A jornada de Maria Júlia com a cachaça é de amor. Apesar de sua história profissional com a bebida ter quase 30 anos de existência, a relação é antiga e afetiva. O sonho de viver de cachaça era, na verdade, de seu marido. Desde adolescente, ele cravava que, quando crescesse, faria a melhor cachaça de Areia. Foi assim que ela escolheu com quem se casaria.

O marido de Maria Júlia realmente conseguiu realizar esse sonho, mas produzindo uma cachaça que revirava os olhos e queimava a garganta de qualquer pessoa. Obstinados a melhorar isso, o casal contou futuramente com cursos, aulas e eventos para profissionalizar o produto.
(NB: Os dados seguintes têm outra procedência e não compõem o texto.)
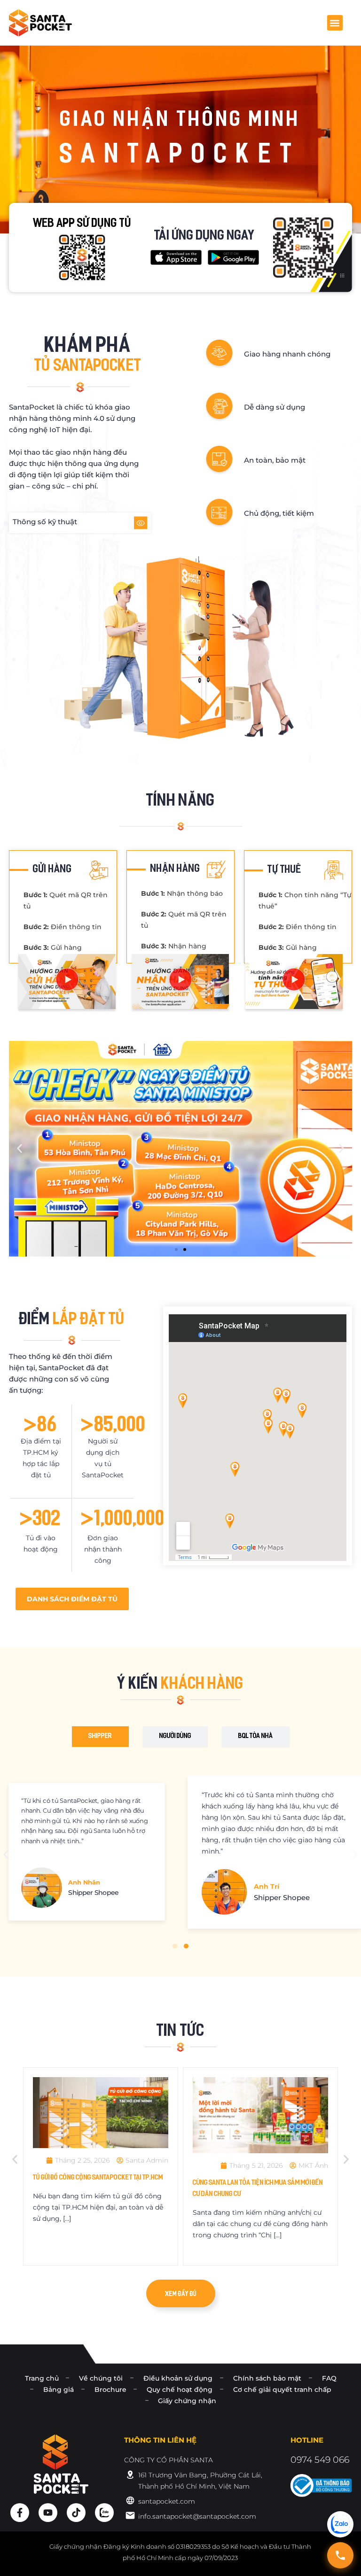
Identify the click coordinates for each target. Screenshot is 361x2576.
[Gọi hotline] (340, 2555)
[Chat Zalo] (340, 2524)
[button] (335, 23)
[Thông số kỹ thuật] (140, 522)
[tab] (100, 1736)
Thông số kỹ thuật (45, 521)
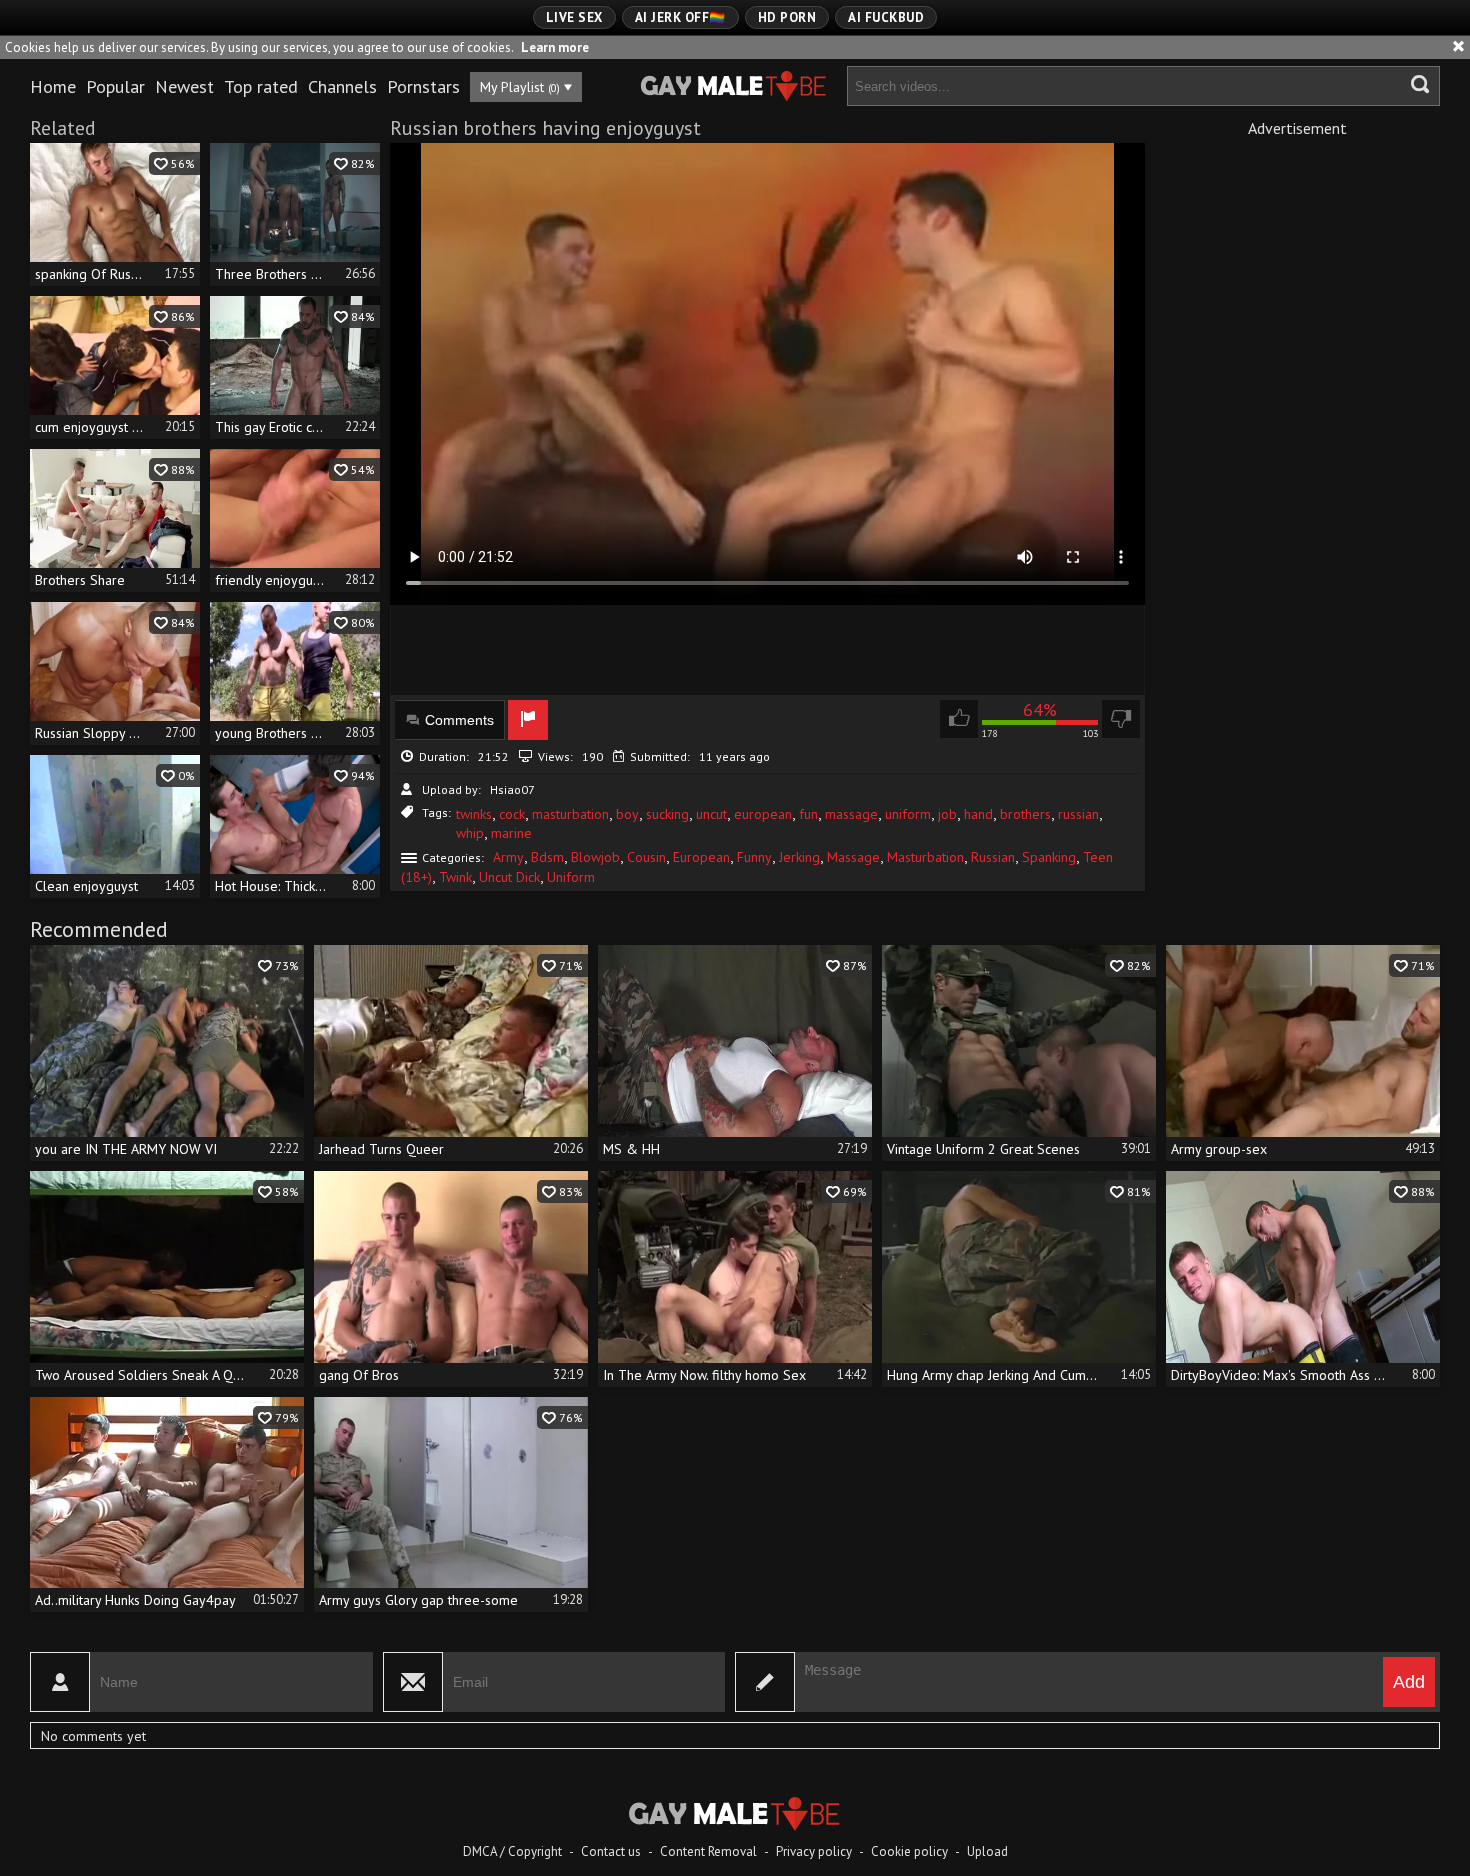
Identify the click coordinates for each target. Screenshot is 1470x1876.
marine (511, 833)
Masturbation (925, 857)
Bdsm (547, 857)
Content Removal (708, 1851)
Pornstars (423, 86)
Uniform (571, 877)
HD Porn (787, 17)
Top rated (261, 86)
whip (470, 833)
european (763, 814)
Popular (115, 86)
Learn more (555, 47)
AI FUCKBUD (886, 17)
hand (978, 814)
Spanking (1049, 857)
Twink (455, 877)
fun (808, 814)
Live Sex (574, 17)
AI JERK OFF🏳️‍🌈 (680, 17)
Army (508, 857)
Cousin (646, 857)
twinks (474, 814)
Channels (342, 86)
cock (512, 814)
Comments (459, 720)
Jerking (799, 857)
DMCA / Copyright (512, 1851)
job (947, 814)
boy (627, 814)
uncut (711, 814)
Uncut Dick (509, 877)
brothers (1025, 814)
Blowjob (595, 857)
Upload (987, 1851)
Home (53, 86)
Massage (853, 857)
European (701, 857)
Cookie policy (909, 1851)
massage (851, 814)
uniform (908, 814)
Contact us (611, 1851)
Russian (993, 857)
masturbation (570, 814)
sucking (667, 814)
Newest (184, 86)
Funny (754, 857)
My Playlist (520, 87)
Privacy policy (814, 1851)
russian (1078, 814)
Antes de ser empreendedora, ela também era fã da bebida. Seu pai era garçom, a favorita das tantas profissões que assumiu na vida. Ele ensinou sua filha a beber corretamente a cachaça: “uma boa cachaça é aquela que não desce queimando na garganta”, dizia.

Apesar de toda essa relação próxima com a família, o amor também é pela cidade de Areia, pelo Brejo paraibano e pela Paraíba. Seu sucesso gerou concorrência na região, mas não apagou a chama e a força de trabalho. O prêmio no Panamá não é só da cachaça Triunfo, mas também da Paraíba.

“Nós conseguimos colocar na prateleira do turismo internacional o nosso território. Onde a gente vive, onde a gente decidiu o que vai desenvolver, que vai viver, criar nossos filhos, criar nossos netos e que vai morrer”, afirmou Maria Júlia.